Johann Joachim Winckelmann (1717-1768) a inventé la description moderne des oeuvres d'art. C'est à partir de lui que le spectateur, libérant sa subjectivité, ses passions, ses désirs prend la première place dans le processus esthétique. Winckelmann met en crise la fiction d'une lecture impassible de l'art. Il scrute l'objet, fouille ses détails, en dit les charmes, reconstitue le Torse mutilé - cependant qu'en retour la sculpture bouscule ses certitudes de connaisseur et d'historien.
Winckelmann observe sur sa personne les effets de cette empathie : "[... ] ma poitrine a semblé se dilater et se gonfler. Transporté par une émotion puissante qui me hissait au-dessus de moi-même, j'adoptai, pour regarder avec dignité l'Apollon, un port sublime" . De telles extases ne vont pas sans combats intérieurs. L'auteur ne cesse d'osciller de la norme à sa transgression, de la raison au vertige, de la sublimation à l'effusion.
Son impressionnant savoir historique, anatomique, technique est traversé de bouffées désirantes qui s'apparentent à des poèmes, des chants d'amour.
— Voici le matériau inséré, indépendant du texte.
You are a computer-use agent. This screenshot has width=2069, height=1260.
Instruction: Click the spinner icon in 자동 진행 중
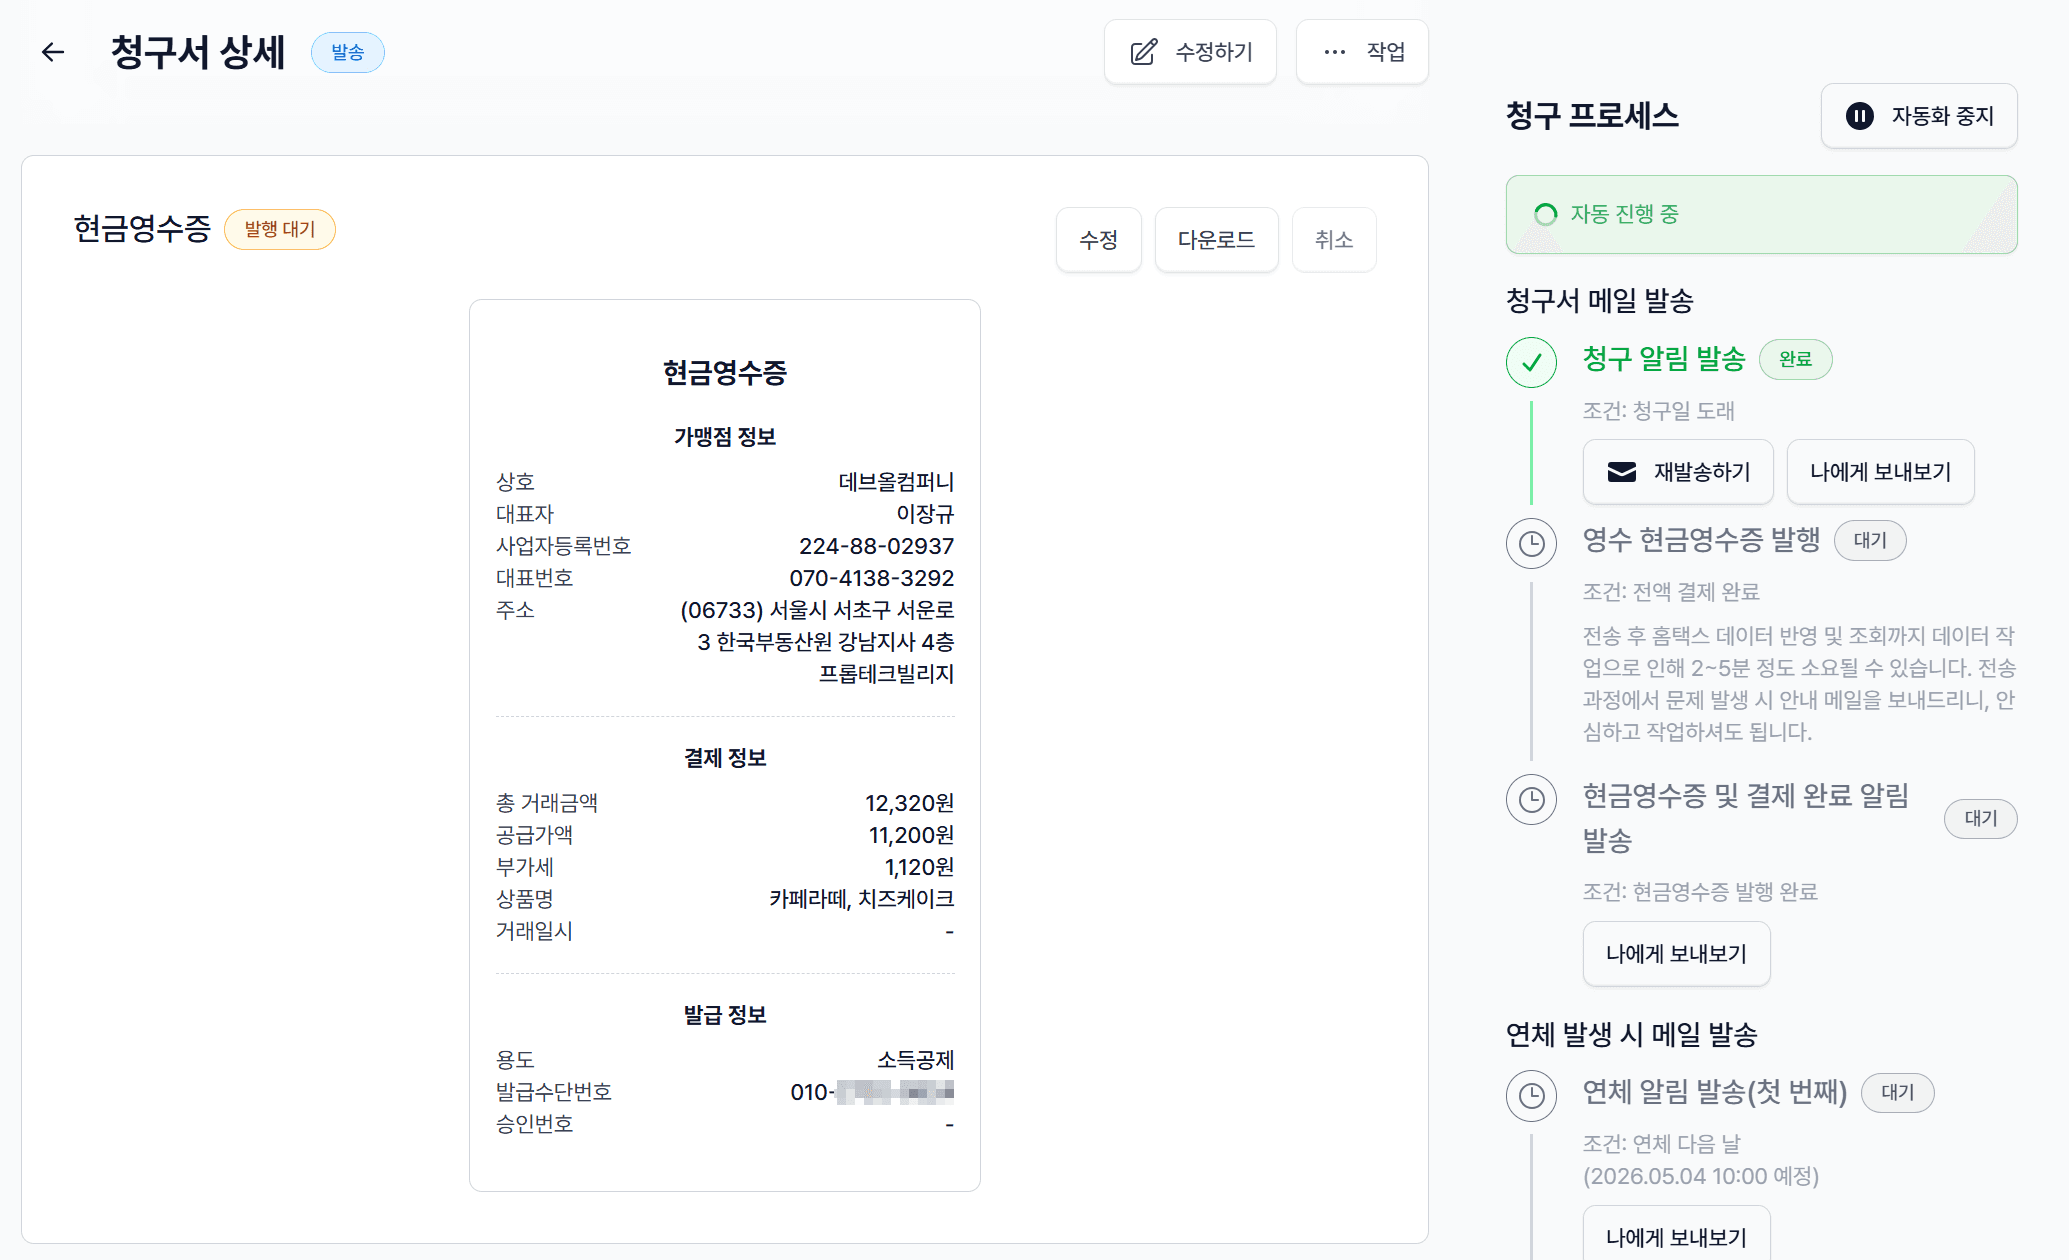1545,214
Pour mettre en évidence ces écarts, ces tensions, ces oscillations, Elisabeth Décultot a pris le parti de présenter, traduire, juxtaposer et comparer les diverses descriptions que "le père de l'histoire de l'art" a consacrées à chacune des trois plus célèbres sculptures antiques : le Laocoon, le Torse et l'Apollon du Belvédère.
Spécialiste de la période, Elisabeth Décultot nous offre une réinterprétation radicale de Winckelmann et de son influence sur les modernes, depuis Diderot à nos jours.